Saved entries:
* * * * *

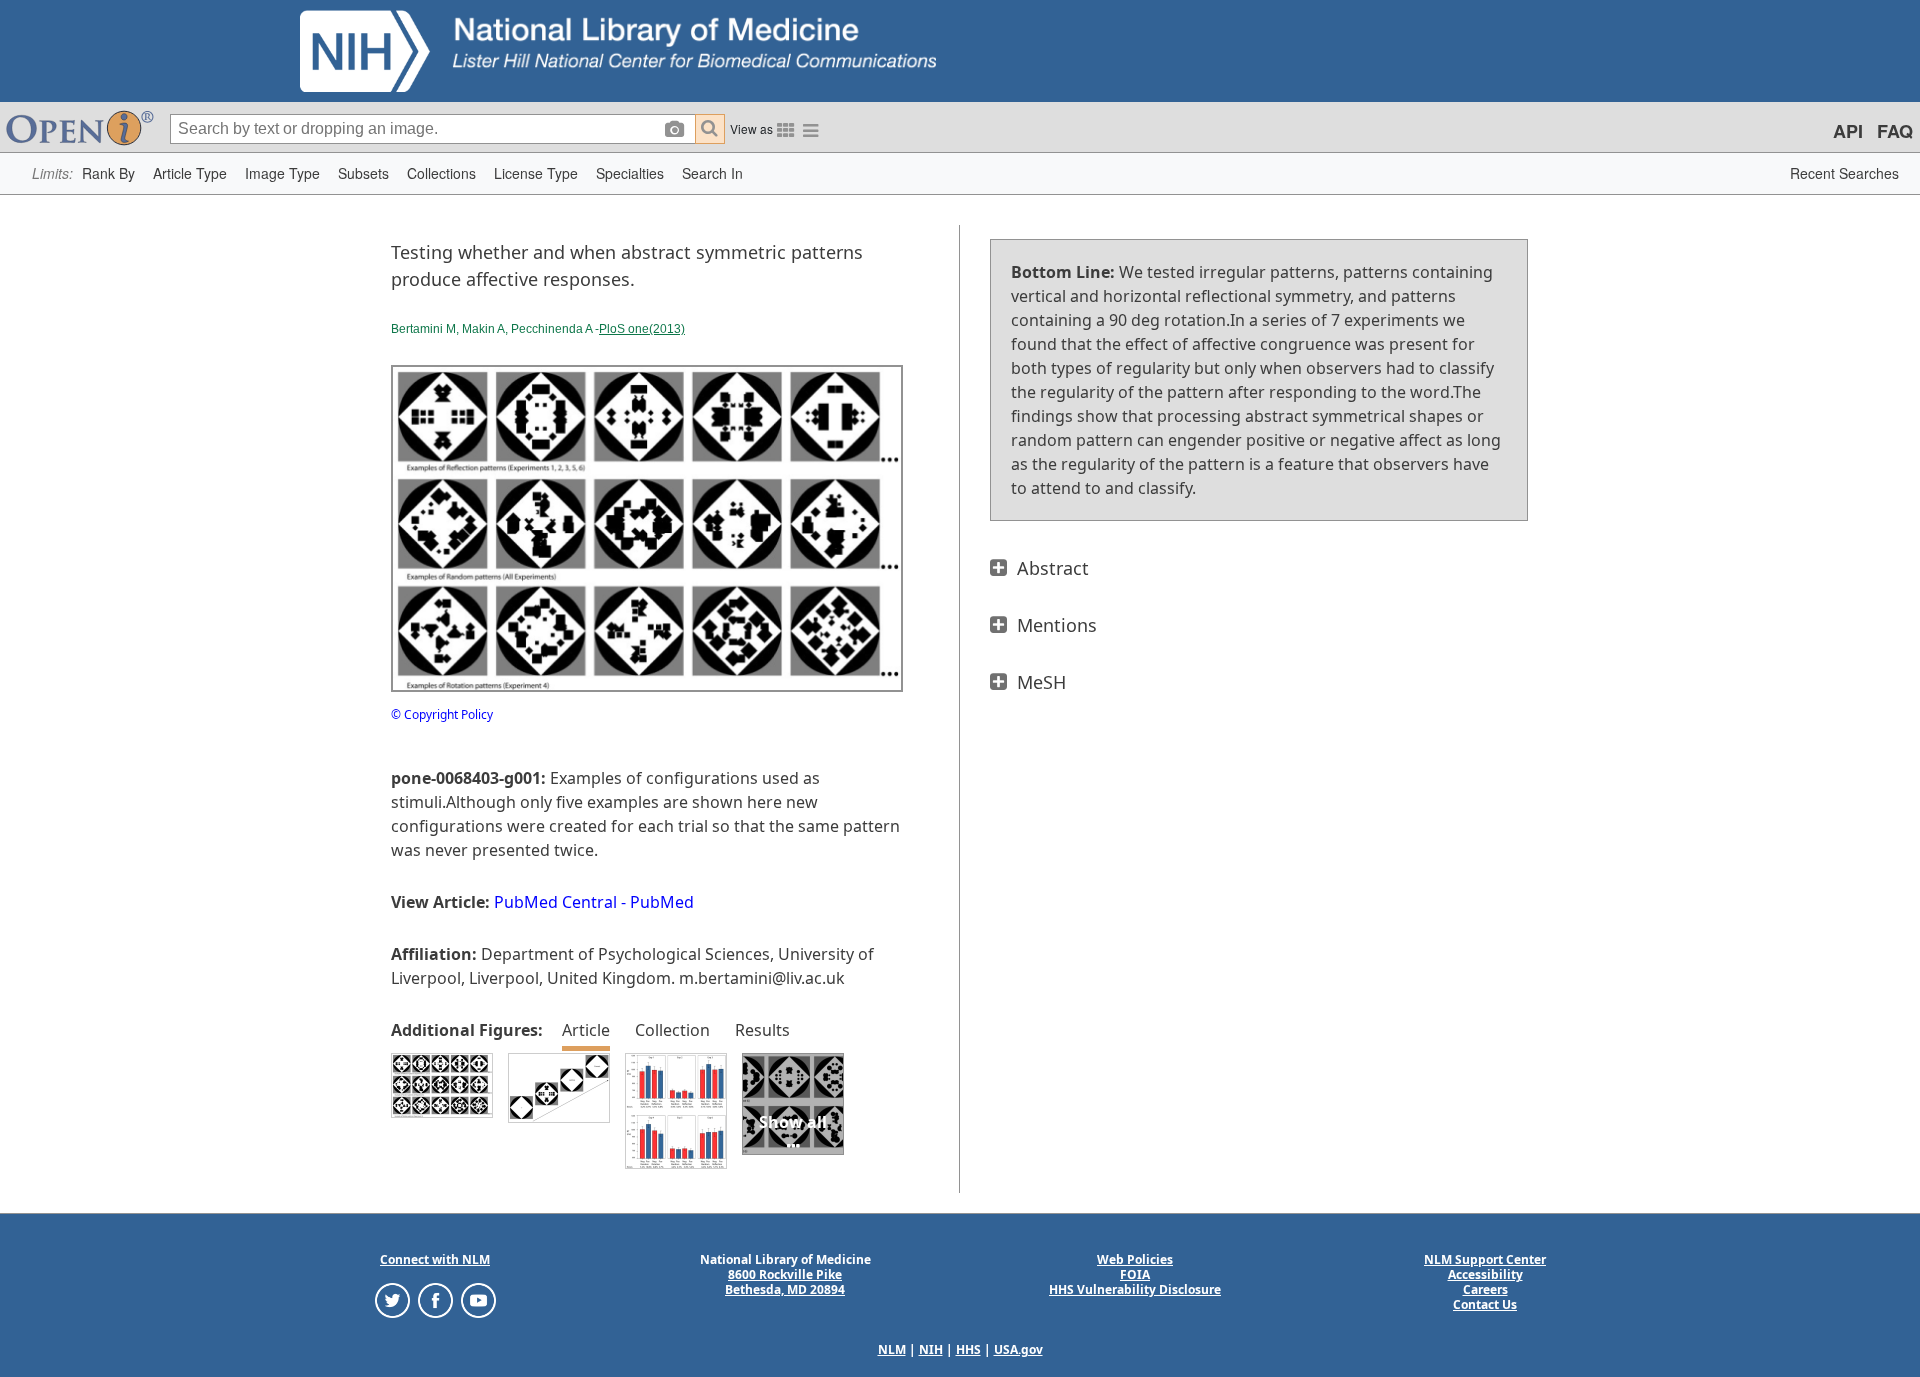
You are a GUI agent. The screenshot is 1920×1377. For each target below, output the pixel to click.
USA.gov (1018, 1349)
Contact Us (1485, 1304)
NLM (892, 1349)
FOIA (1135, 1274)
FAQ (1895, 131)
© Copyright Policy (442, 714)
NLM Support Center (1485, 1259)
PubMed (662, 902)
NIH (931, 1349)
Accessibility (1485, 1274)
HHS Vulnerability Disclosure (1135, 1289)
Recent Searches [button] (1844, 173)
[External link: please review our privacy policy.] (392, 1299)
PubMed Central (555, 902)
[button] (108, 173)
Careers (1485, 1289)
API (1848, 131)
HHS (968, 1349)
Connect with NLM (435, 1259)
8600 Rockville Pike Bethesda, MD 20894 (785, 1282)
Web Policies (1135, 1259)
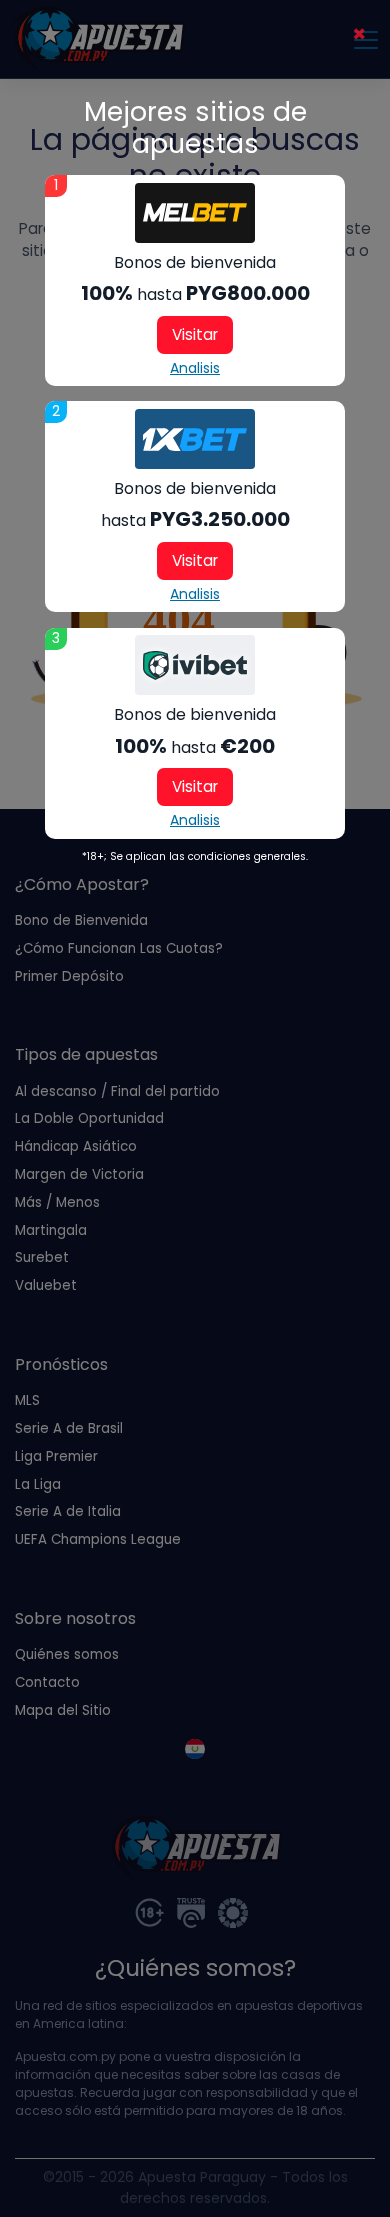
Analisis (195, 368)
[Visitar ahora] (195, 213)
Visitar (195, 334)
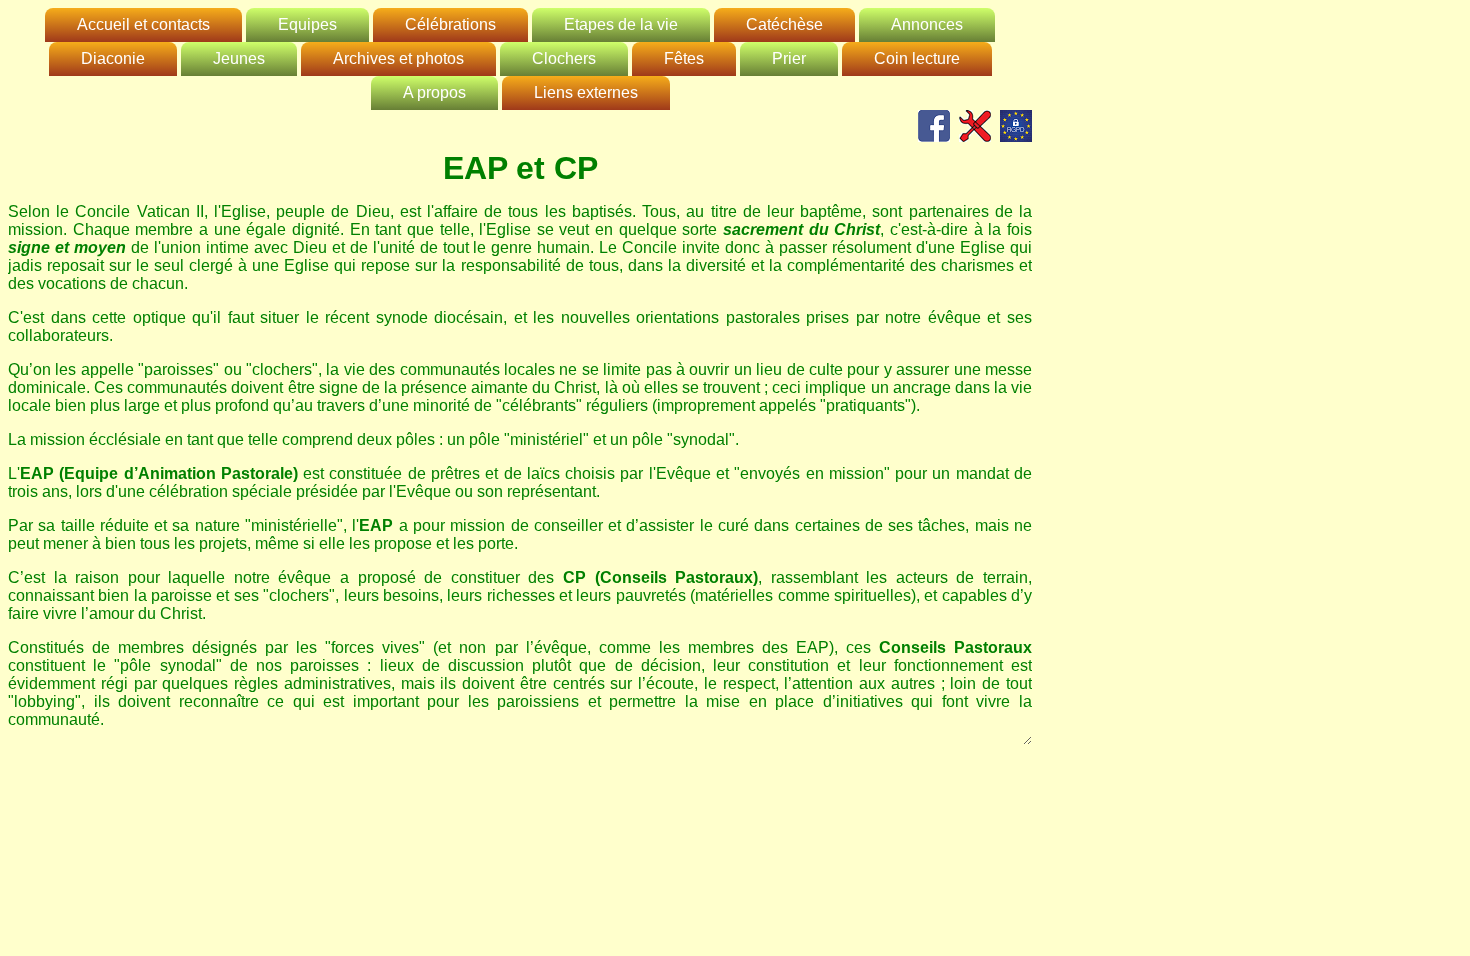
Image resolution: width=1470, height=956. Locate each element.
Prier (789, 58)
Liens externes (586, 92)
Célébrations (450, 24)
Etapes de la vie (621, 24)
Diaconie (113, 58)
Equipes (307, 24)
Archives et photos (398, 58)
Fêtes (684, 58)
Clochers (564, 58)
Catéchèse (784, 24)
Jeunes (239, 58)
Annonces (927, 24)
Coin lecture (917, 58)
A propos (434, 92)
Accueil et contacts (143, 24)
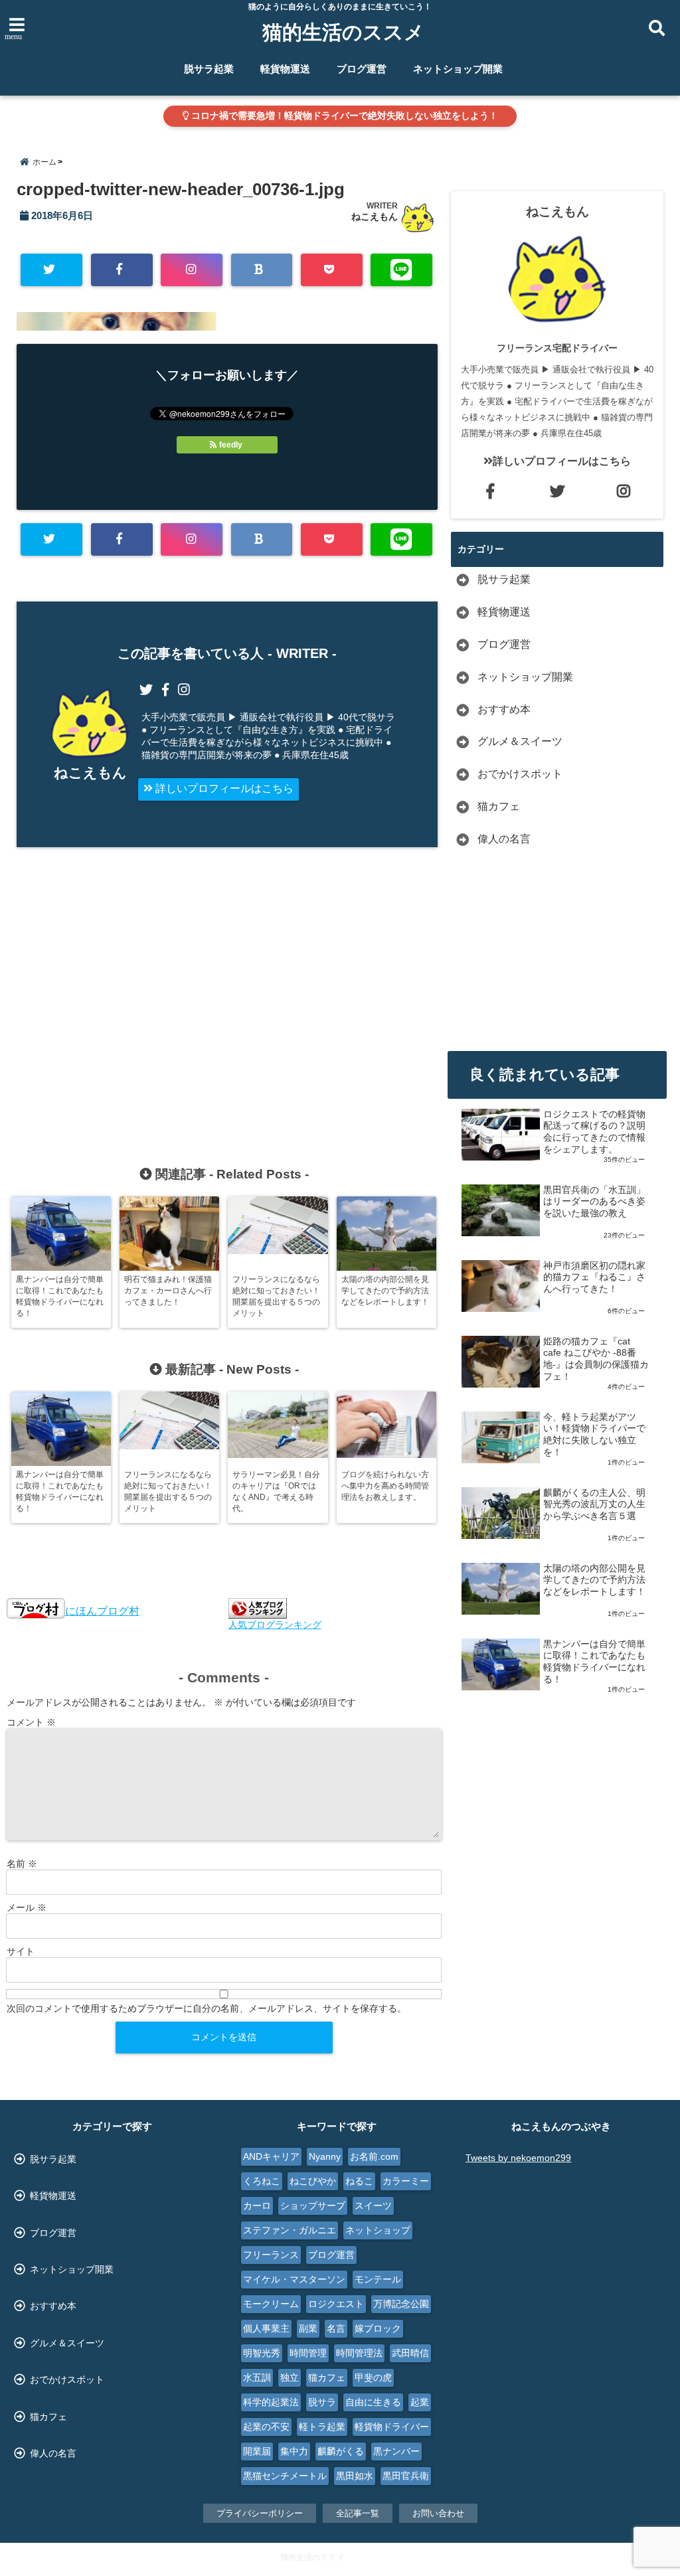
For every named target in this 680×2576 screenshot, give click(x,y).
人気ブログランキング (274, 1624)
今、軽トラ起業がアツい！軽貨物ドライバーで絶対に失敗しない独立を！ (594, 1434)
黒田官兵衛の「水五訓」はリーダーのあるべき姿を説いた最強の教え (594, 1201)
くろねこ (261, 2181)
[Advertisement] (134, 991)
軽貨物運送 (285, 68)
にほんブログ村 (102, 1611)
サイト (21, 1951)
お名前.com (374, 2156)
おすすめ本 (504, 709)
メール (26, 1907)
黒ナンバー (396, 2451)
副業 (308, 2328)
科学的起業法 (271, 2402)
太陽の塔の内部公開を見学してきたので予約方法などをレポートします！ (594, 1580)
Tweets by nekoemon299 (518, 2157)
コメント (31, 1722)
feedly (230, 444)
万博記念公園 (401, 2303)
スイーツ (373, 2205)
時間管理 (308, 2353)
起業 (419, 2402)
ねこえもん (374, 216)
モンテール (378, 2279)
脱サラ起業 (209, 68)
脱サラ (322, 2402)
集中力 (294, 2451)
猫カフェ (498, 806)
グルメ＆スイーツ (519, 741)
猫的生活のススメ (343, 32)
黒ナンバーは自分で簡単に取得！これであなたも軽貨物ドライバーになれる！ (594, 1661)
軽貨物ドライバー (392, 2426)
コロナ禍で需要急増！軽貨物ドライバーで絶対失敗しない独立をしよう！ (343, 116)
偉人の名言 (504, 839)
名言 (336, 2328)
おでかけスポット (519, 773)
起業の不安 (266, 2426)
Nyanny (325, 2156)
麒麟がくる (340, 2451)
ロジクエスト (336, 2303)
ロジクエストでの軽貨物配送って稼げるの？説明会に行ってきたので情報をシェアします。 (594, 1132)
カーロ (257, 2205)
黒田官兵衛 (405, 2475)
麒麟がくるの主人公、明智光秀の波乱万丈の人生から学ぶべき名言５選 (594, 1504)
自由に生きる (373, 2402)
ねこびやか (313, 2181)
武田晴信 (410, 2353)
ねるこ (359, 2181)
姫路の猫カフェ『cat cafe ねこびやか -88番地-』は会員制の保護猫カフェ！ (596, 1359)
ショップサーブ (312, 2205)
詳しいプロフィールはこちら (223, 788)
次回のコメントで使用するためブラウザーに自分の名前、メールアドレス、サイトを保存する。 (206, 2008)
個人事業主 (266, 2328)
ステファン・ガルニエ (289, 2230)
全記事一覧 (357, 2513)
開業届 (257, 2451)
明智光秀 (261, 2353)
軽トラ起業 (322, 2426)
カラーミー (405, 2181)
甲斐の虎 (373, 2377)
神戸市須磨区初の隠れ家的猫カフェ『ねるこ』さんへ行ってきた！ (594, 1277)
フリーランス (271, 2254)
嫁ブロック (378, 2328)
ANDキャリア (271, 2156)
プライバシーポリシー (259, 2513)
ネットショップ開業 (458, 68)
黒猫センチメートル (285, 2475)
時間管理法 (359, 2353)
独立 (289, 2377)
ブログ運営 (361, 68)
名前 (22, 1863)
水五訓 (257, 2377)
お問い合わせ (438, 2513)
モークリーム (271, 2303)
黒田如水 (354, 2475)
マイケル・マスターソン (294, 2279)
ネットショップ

* * * * *

## [ACTIVITY]
Filter the lines above so that only those with the string "target" remain, then copy them.

## [REPLY TO THE TASK]
You are a GUI agent. The screenshot is 1920×1377. For each target below, output the pixel to click.
For every named target in this 680×2576 screenshot, give click(x,y).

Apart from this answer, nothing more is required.